As an actor, DiMercurio is interested in how many emotions and “micro observations” you can pick up on just by the way someone says a word. Some actors trust their gut, or do an impersonation, and others look at voice granularly, observing, re-creating, and manipulating the speed of the speech, the inflection and the placement, to function as a set of “levers” for, say, producing different audiobook characters.
When it comes to voice-over more generally, she thinks AI is now passable and that we may get to the point where it’s almost as nuanced as talking to a person, but “I don’t think it will ever hit quite the same.”
In the short term, she expects a flattening in advertising audio, similar to the sudden homogeneity in graphic design a few years ago when it seemed like all brands started to look the same. “Almost every voice you hear, there’s someone behind that,” she says, “even the AI ones were a person who recorded that at one point.” But AI voices are designed to be palatable to the widest audience possible, “therefore we’re losing the specificity, the identity, the little quirks—like nobody’s s’s whistle like mine do. You don’t think about it, you don’t even hear it, because it’s so neutral.”
Ultimately DiMercurio predicts that voice actors will become a high-end refinement in some industries. “A human voice is going to become bespoke,” she says. “We’re going to become a luxury item, almost thinking of it like artisanship. So if you’re a luxury brand, you’ll have a real person’s voice instead of AI in your commercials and in your products. In the same way that you can get handmade ceramics and bowls or you can buy them from Wal-Mart.”
A now infamous case study showing the power of a single, distinctive human voice came last May when OpenAI was forced to pause the use of its Sky voice for GPT-4o, one of five initial voices for the chatbot. This came after Scarlett Johansson—yes, her—hired legal counsel, claiming that OpenAI had imitated her after she refused a request from its CEO, Sam Altman, to license her voice for the product and after Altman had tweeted this single-word tweet: her.
OpenAI denied that Sky was intended to resemble the star, and The Washington Post then compared recordings of the Sky AI voice and those provided by an anonymous actress, reporting them to sound identical. The actress’ agent also sent the Post documents to prove that she was hired for the Sky voice role after an open casting call, months before Altman approached Johansson. The actress also said that neither Scarlett Johansson nor the movie Her were mentioned by OpenAI staff, who specified that they wanted a “warm, engaging” and “charismatic” voice.
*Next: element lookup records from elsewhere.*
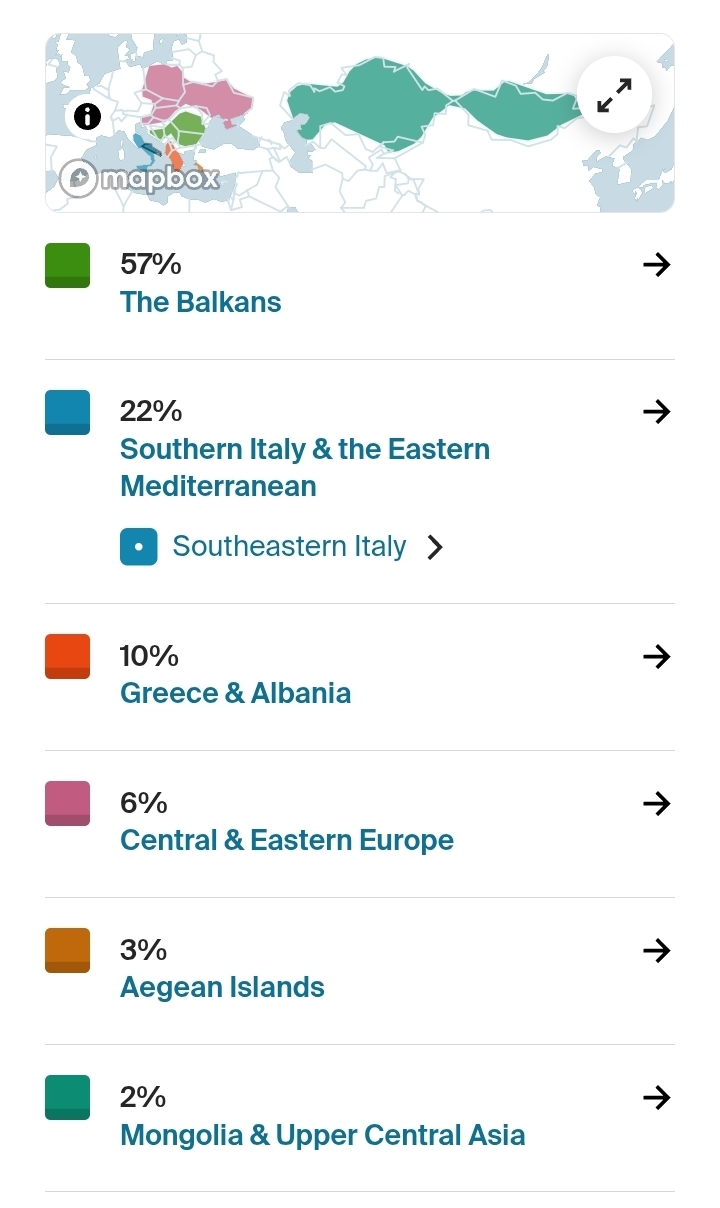Image resolution: width=720 pixels, height=1208 pixels.
Task: Click the map info icon
Action: [x=87, y=117]
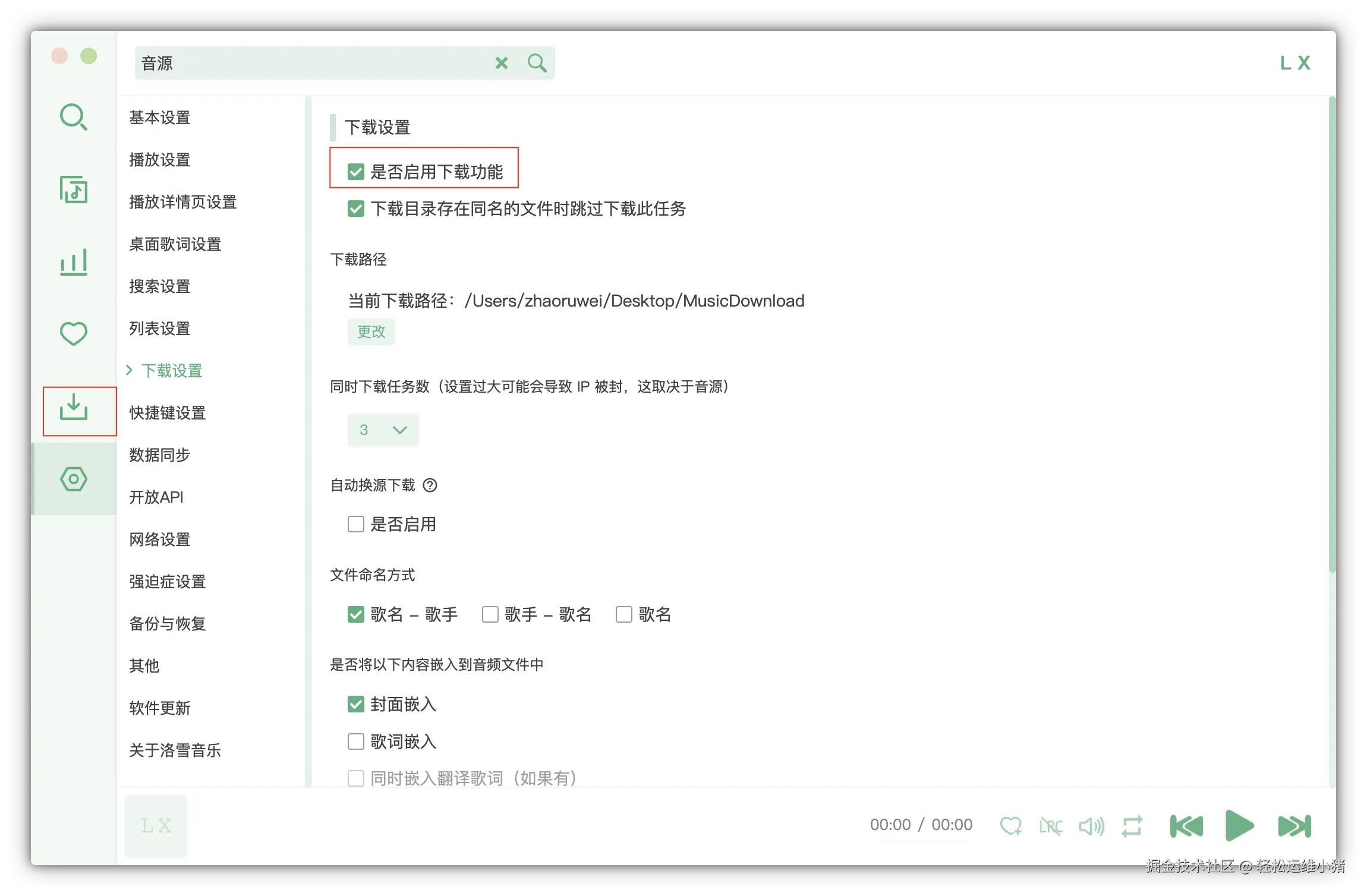1367x896 pixels.
Task: Open the leaderboard chart icon
Action: click(74, 262)
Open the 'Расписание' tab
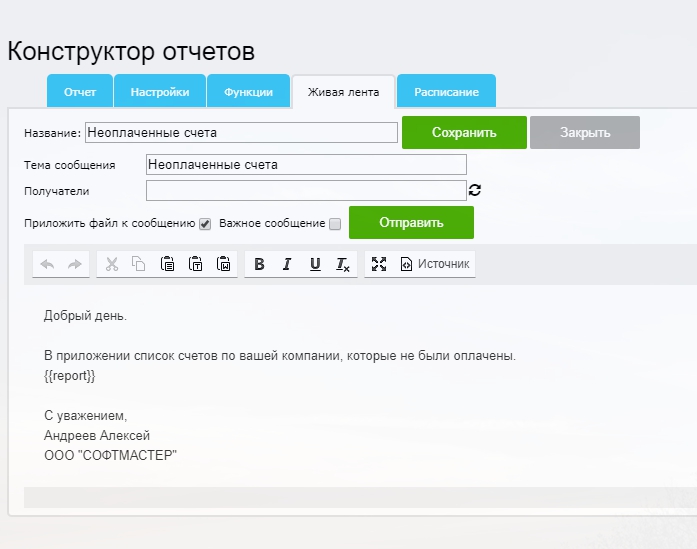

DiMercurio refers to the whole ChatGPT ScarJo incident as a “debacle” but notes there is a funny twist related to her own voice acting. In 2023, the developers behind the Zombies, Run! fitness game released a Marvel tie-in for iPhone and Android named Marvel Move, featuring interactive adventures where you’re instructed to run around with Thor, the X-Men, and The Hulk in order to save the world.
“I got hired to play Black Widow in that game. I was thinking, ‘I finally get to do Scarlett Johansson,’” she says with a laugh. “Then we get in there and they say, ‘We don’t want this to sound like her. We want this to be completely new.’ I was like, when do I get to have my Her moment? But I got to go home and tell my mom I played Black Widow.”
Still, DiMercurio probably gets her Her moment every day, every time thousands, maybe millions of people hear the words “Bluetooth connected.”